Data in this exercise:

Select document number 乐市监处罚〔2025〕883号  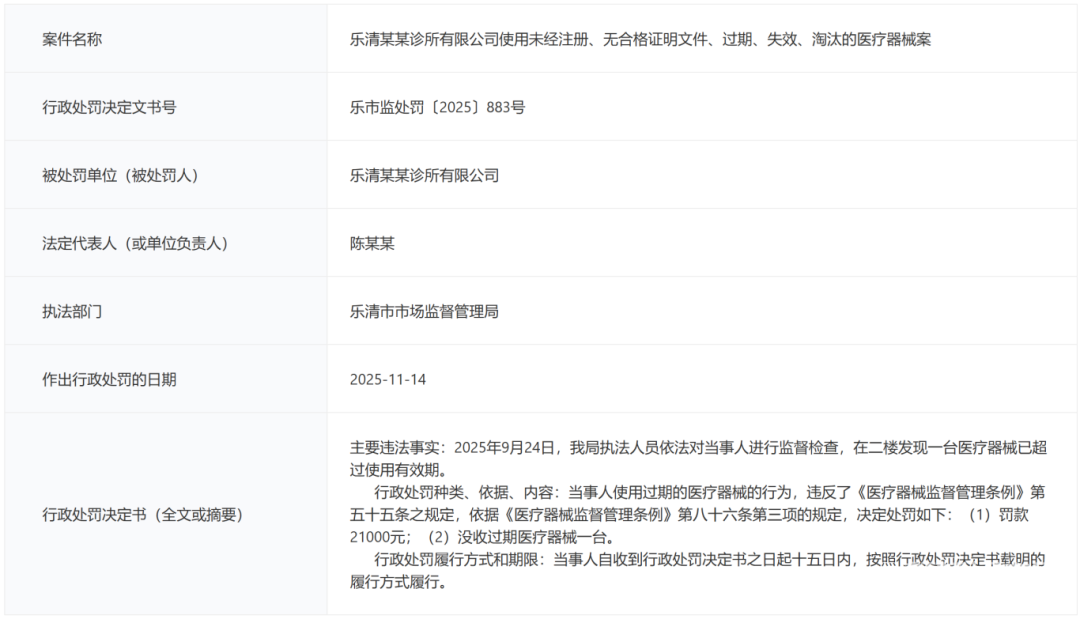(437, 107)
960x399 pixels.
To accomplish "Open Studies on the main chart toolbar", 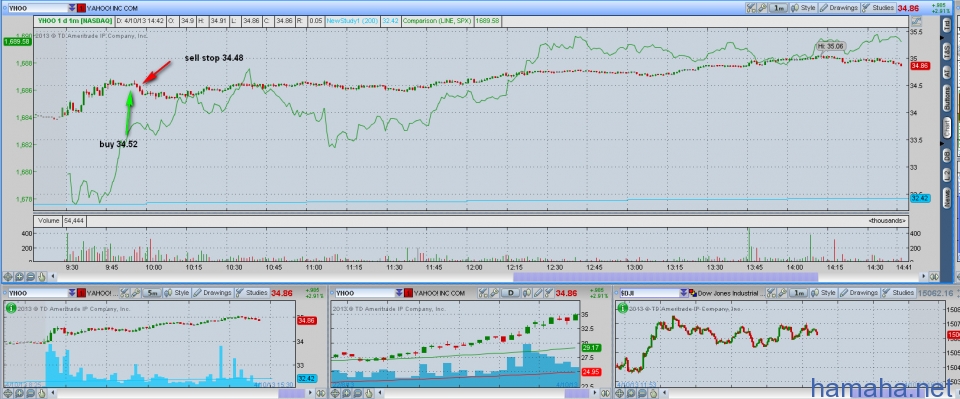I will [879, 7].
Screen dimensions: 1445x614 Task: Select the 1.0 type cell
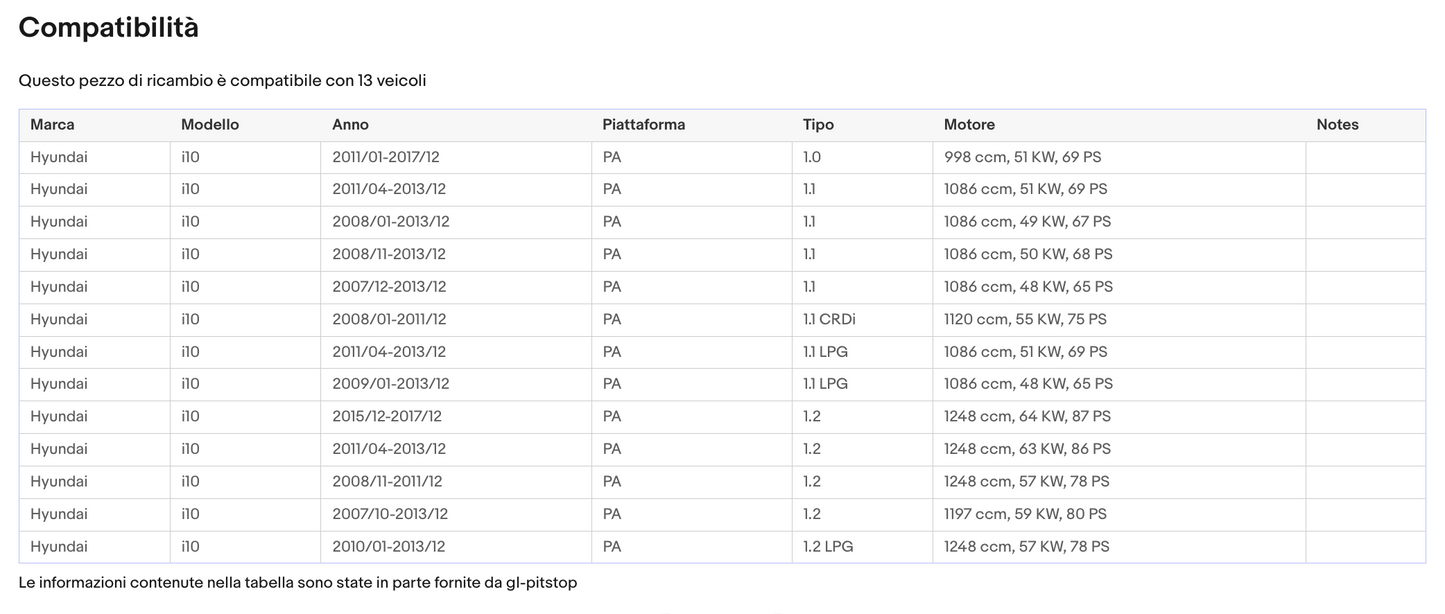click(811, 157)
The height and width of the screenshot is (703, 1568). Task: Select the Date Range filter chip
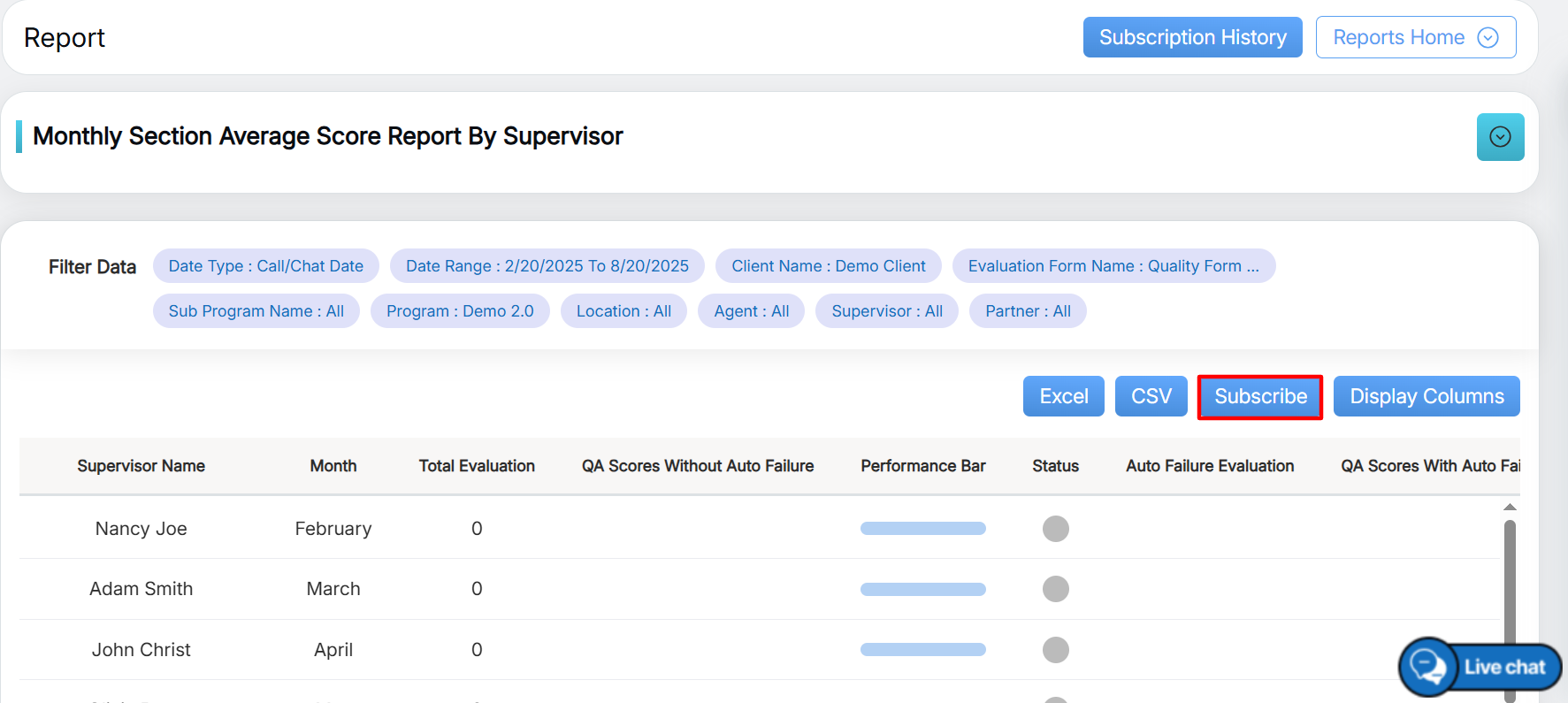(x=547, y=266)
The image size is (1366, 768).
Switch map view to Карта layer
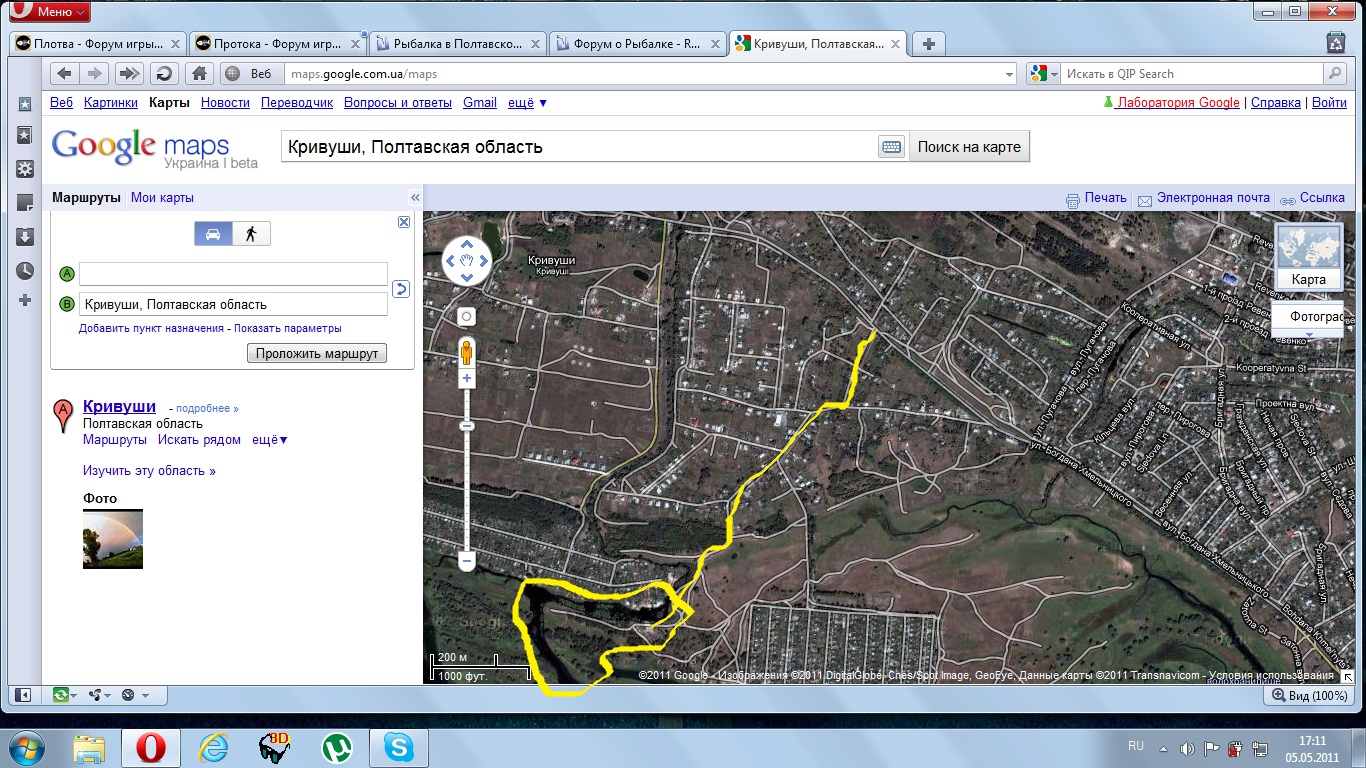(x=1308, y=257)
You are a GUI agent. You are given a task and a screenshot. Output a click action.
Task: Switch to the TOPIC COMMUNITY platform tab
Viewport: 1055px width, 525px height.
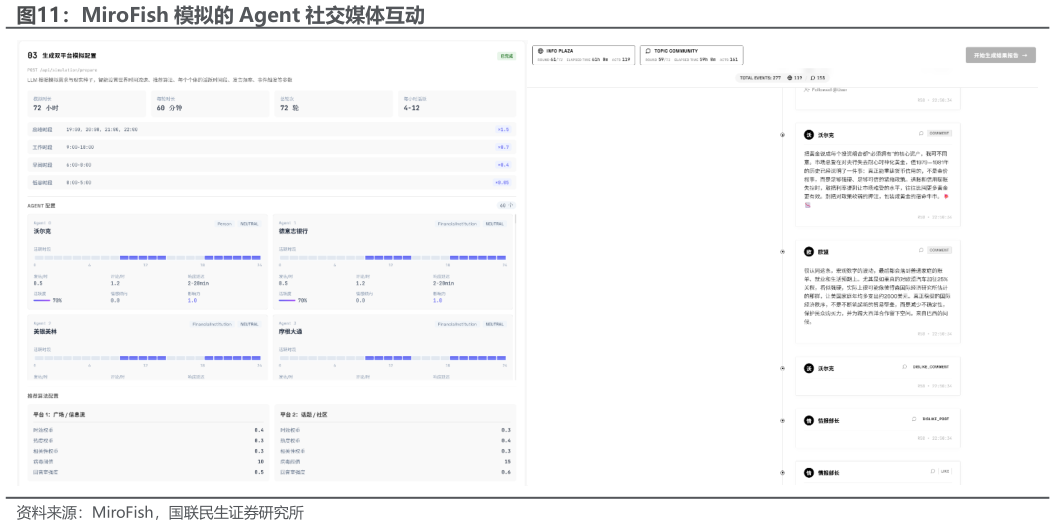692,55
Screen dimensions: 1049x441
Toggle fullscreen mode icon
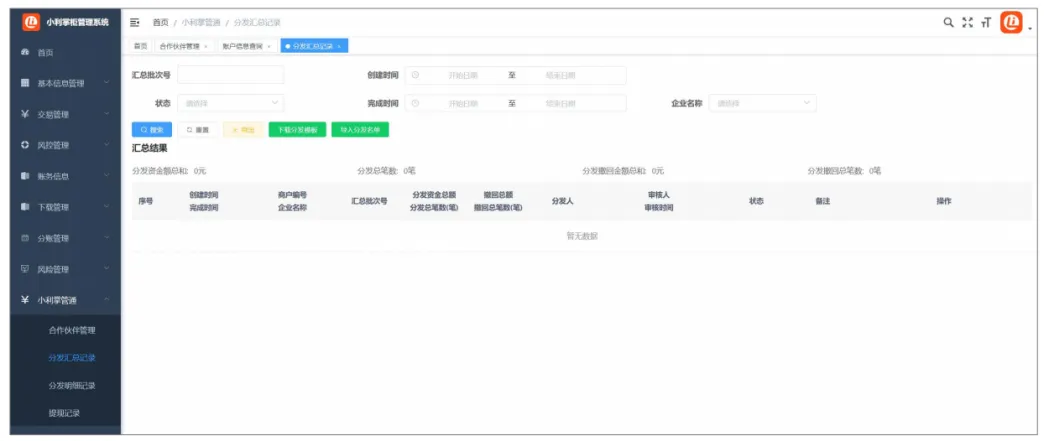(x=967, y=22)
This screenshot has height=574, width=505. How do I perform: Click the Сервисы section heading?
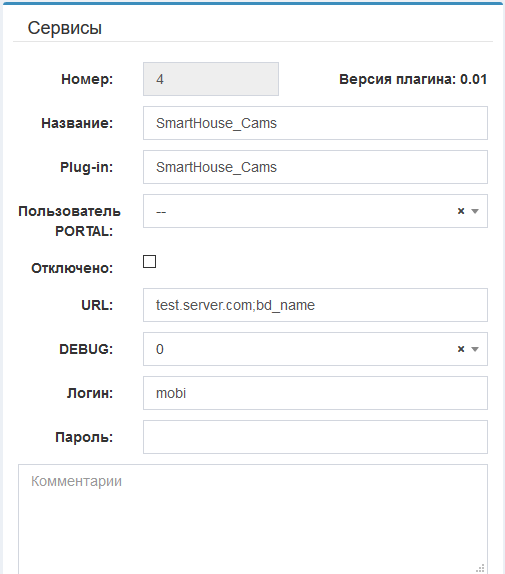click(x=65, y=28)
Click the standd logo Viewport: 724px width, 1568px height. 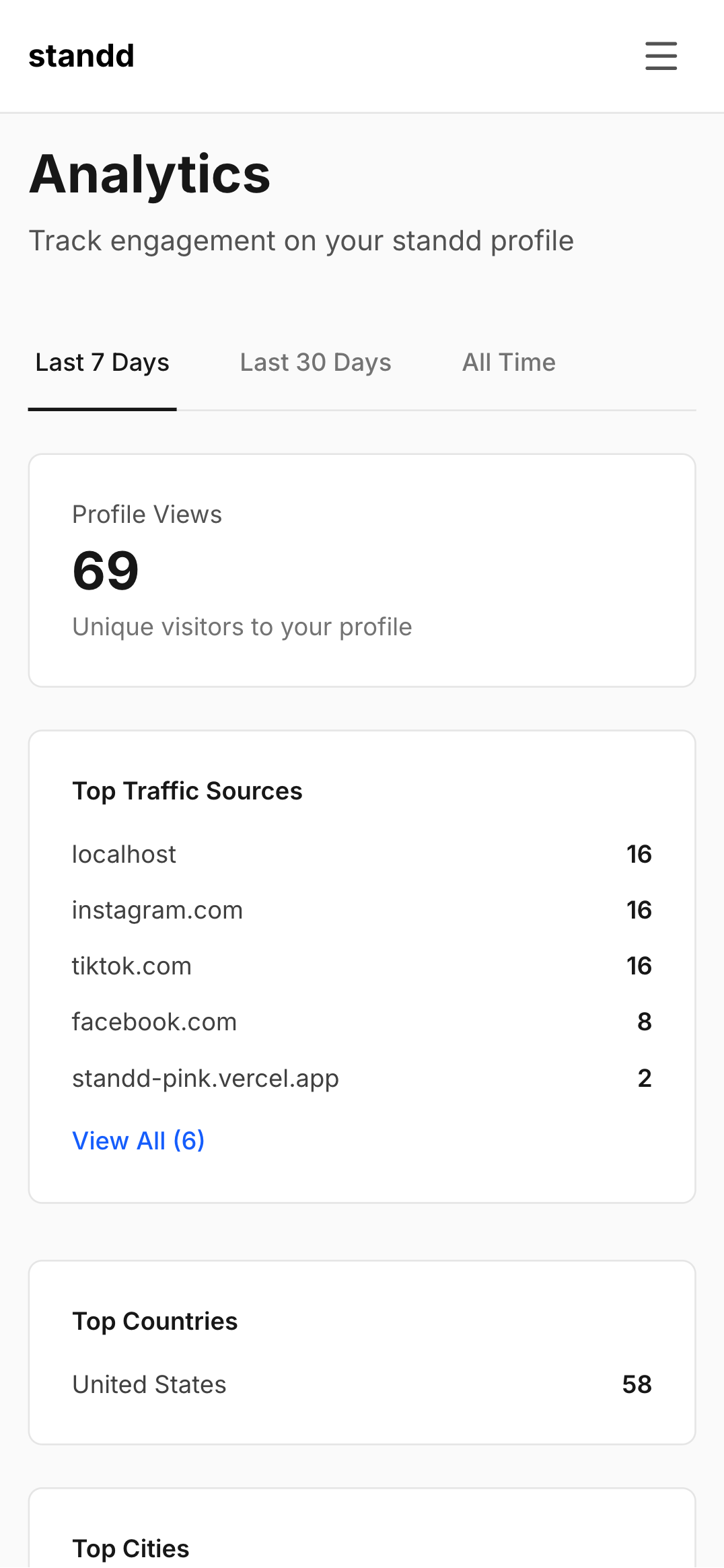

Your goal: Leaving the pictures aside, transcribe exactly the lines from the one containing "The height and" to the final line of the entries above, both ends included.

Response:
The height and width of the screenshot is (703, 1568). Task: Select the Date Range filter chip
(x=547, y=266)
The image size is (1366, 768).
Switch map view to Карта layer
(x=1308, y=257)
You are a GUI agent. You are given a task and a screenshot. Output a click action.
Task: Switch to the TOPIC COMMUNITY platform tab
Viewport: 1055px width, 525px height.
692,55
Screen dimensions: 1049x441
Toggle fullscreen mode icon
(x=967, y=22)
This screenshot has height=574, width=505. How do I perform: Click the Сервисы section heading?
click(x=65, y=28)
Click the standd logo Viewport: 724px width, 1568px height. 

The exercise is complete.